• YOUR ASSIGNMENT
Copy out all lines from the entries below in which "running" occurs.

Segment Start: EXERCISE INPUTS

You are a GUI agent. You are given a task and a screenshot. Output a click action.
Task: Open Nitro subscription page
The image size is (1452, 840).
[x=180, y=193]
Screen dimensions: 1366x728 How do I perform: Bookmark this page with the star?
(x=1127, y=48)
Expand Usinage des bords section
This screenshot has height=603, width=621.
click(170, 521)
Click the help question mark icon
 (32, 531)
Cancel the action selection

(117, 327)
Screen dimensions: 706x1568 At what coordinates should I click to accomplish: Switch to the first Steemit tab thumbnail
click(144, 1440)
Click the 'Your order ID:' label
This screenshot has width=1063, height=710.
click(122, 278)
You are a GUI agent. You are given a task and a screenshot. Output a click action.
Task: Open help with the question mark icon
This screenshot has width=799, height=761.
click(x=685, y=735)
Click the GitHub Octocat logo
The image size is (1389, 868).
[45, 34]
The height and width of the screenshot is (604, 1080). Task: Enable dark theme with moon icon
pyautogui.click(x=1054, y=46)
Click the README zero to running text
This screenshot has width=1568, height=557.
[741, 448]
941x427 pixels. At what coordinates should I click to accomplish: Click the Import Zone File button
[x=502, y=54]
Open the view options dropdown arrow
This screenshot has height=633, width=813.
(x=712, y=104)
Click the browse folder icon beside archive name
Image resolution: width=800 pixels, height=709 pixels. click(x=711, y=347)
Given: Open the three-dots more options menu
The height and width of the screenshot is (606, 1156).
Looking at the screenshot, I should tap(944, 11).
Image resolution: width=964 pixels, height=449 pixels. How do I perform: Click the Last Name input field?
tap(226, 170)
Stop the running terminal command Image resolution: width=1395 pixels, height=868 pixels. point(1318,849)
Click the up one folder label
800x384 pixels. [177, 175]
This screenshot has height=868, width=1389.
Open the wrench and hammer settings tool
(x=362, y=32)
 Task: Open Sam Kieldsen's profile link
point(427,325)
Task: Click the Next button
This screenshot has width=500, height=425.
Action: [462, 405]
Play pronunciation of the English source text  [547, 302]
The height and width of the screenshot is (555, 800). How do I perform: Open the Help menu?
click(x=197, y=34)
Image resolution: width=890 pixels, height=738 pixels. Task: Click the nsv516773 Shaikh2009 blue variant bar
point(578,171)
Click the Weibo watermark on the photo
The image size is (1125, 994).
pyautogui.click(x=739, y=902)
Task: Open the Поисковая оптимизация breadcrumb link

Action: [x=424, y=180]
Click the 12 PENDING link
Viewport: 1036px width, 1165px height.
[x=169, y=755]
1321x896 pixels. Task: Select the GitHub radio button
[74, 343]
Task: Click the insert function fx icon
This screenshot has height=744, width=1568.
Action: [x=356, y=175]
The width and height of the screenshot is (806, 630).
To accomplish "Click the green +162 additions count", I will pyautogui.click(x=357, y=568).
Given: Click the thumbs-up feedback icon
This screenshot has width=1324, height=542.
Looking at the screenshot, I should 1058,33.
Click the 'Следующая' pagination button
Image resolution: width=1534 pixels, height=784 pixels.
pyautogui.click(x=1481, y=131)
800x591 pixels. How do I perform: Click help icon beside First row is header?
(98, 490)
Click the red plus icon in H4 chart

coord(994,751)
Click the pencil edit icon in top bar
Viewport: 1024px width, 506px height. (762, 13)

Segment End: EXERCISE INPUTS

• EXERCISE OUTPUT
Click the README zero to running text
Stop the running terminal command Image resolution: width=1395 pixels, height=868 pixels. point(1318,849)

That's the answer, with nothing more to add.